孤軍奮闘、ガイトナー財務長官〔AFPBB News

 スピードや方法の違いこそあれ、現下の金融危機で米国当局が直面する課題は、10年前の日本と本質的に変わらない。1990年代後半、不良債権と問題銀行の迅速かつ徹底的な処理を、対日要求したのが当時の米財務省高官サマーズ、ガイトナーの両氏。今、2人がそれぞれ国家経済会議(NEC)委員長、財務長官の立場で、「危機対策は場当たり的で不十分」と批判を浴びているのは、歴史の皮肉としか言いようがない。

 つまり当時の米国は、政治的に実行が難しく効果も不透明、自国では二の足を踏むような施策を、外国には執拗に迫っていたわけだ。しかし、それこそが国際交渉の現実。1970年代の「日独機関車論」や1987年のルーブル合意後の長期金融緩和など、「国際協調」の美名の下に米国から困難な政策実行を要求され、その副作用に日本は苦しんできた。国際交渉では、摩擦を恐れて政策面で安易に妥協すべきではない。

 ところで、日本のメディアは「日本の『失われた10年』のようになってはならない」という、オバマ大統領の演説全体から見れば「枕詞」にすぎない部分を針小棒大に伝えている。「かつて日本の対応が遅かったのに比べて、今回の米国は速い」というお得意の自虐報道だが、こうした見方はあまりに皮相的と言わざるを得ない。

 今回の米国の対応が迅速で方法も異なるのは、危機の震源が「証券化商品」という市場性商品のため。つまり、時価会計で評価損失が即時計上されるため、保有し続けて状況の改善を待つ方策が取れない。この点が、バブル崩壊後の日本の銀行貸し出しとは本質的に異なる。むしろ、事態が当初の楽観的予想から刻々と悪化し、対応が後手に回るという点では、日米両国の対応はむしろ共通している。

 危機対応の中身も、当時の日本と現在の米国は相当似ている。例えば、米国が始めた「ストレステスト」は、その結果次第で必要な公的資金注入を行うもの。日本が「特別検査」を行い、1999年3月に踏み切った資本注入を髣髴させる。

* **提供資料**:

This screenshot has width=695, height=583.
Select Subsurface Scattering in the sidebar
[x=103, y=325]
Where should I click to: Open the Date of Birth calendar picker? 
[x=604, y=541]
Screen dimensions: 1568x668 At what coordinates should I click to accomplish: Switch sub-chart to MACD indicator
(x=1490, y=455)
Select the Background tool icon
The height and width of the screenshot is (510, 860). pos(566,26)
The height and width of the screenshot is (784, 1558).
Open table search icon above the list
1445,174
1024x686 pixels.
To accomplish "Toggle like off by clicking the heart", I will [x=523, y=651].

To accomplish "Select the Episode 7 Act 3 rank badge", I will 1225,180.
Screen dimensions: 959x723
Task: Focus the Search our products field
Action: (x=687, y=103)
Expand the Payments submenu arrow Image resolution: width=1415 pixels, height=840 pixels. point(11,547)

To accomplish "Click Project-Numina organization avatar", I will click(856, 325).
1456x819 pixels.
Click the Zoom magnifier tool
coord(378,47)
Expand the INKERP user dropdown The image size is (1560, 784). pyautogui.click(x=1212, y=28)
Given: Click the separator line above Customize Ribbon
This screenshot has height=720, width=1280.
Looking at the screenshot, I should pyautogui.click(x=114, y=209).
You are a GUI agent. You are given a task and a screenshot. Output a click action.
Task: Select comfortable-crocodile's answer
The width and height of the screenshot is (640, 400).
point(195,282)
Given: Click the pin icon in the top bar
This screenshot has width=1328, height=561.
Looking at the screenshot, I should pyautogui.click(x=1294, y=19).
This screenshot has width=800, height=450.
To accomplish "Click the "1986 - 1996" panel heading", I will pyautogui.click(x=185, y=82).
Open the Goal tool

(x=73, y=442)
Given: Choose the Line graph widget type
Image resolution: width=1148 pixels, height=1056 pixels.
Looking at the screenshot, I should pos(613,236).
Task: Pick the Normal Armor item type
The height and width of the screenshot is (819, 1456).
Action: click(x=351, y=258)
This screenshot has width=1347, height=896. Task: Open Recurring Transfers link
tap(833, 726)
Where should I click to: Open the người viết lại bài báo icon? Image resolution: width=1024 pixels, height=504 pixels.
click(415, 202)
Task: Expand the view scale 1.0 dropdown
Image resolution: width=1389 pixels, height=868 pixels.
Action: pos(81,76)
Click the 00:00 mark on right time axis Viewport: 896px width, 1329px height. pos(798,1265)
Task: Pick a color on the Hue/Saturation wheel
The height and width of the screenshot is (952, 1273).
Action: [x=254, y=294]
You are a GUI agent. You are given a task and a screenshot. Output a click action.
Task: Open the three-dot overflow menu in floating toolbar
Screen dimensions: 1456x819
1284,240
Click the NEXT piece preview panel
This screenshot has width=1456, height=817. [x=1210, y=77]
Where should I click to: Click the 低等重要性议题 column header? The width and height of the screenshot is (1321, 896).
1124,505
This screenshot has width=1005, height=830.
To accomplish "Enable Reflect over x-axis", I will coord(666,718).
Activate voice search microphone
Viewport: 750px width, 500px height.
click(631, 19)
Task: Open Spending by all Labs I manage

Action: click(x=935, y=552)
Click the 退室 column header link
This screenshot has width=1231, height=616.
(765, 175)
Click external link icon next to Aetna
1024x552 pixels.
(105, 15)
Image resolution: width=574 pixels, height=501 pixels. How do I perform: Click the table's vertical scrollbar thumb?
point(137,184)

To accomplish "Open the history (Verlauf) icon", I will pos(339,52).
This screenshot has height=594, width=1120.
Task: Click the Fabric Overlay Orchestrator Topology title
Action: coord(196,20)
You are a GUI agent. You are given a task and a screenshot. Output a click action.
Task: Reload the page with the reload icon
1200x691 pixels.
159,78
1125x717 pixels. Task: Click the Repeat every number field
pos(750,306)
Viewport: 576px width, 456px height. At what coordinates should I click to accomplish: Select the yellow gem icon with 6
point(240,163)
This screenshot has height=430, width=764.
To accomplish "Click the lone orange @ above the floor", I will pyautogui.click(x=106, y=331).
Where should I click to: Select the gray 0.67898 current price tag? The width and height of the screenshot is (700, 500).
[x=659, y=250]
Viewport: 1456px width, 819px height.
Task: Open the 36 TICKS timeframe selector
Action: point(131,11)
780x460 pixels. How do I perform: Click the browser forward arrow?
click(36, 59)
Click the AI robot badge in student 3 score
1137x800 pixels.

* **課題の内容**:
1) 本文によると、1990年代後半に不良債権と問題銀行の迅速かつ徹底的な処理を日本に要求したのは誰ですか。
2) 提供資料の行のうち、「will click(856, 325).」を含む行から「Expand the INKERP」を含む行までを、両端も含めて「番号」と「内容」の2列からなるMarkdownの表に入れてください。空行は除いてください。
本文と提供資料の行は、互いに関係のない別々のものです。

* **解答一覧**:
1) 当時の米財務省高官だったサマーズ氏とガイトナー氏です。

2)
| 番号 | 内容 |
|---|---|
| 1 | To accomplish "Click Project-Numina organization avatar", I will click(856, 325). |
| 2 | 1456x819 pixels. |
| 3 | Click the Zoom magnifier tool |
| 4 | coord(378,47) |
| 5 | Expand the INKERP user dropdown The image size is (1560, 784). pyautogui.click(x=1212, y=28) |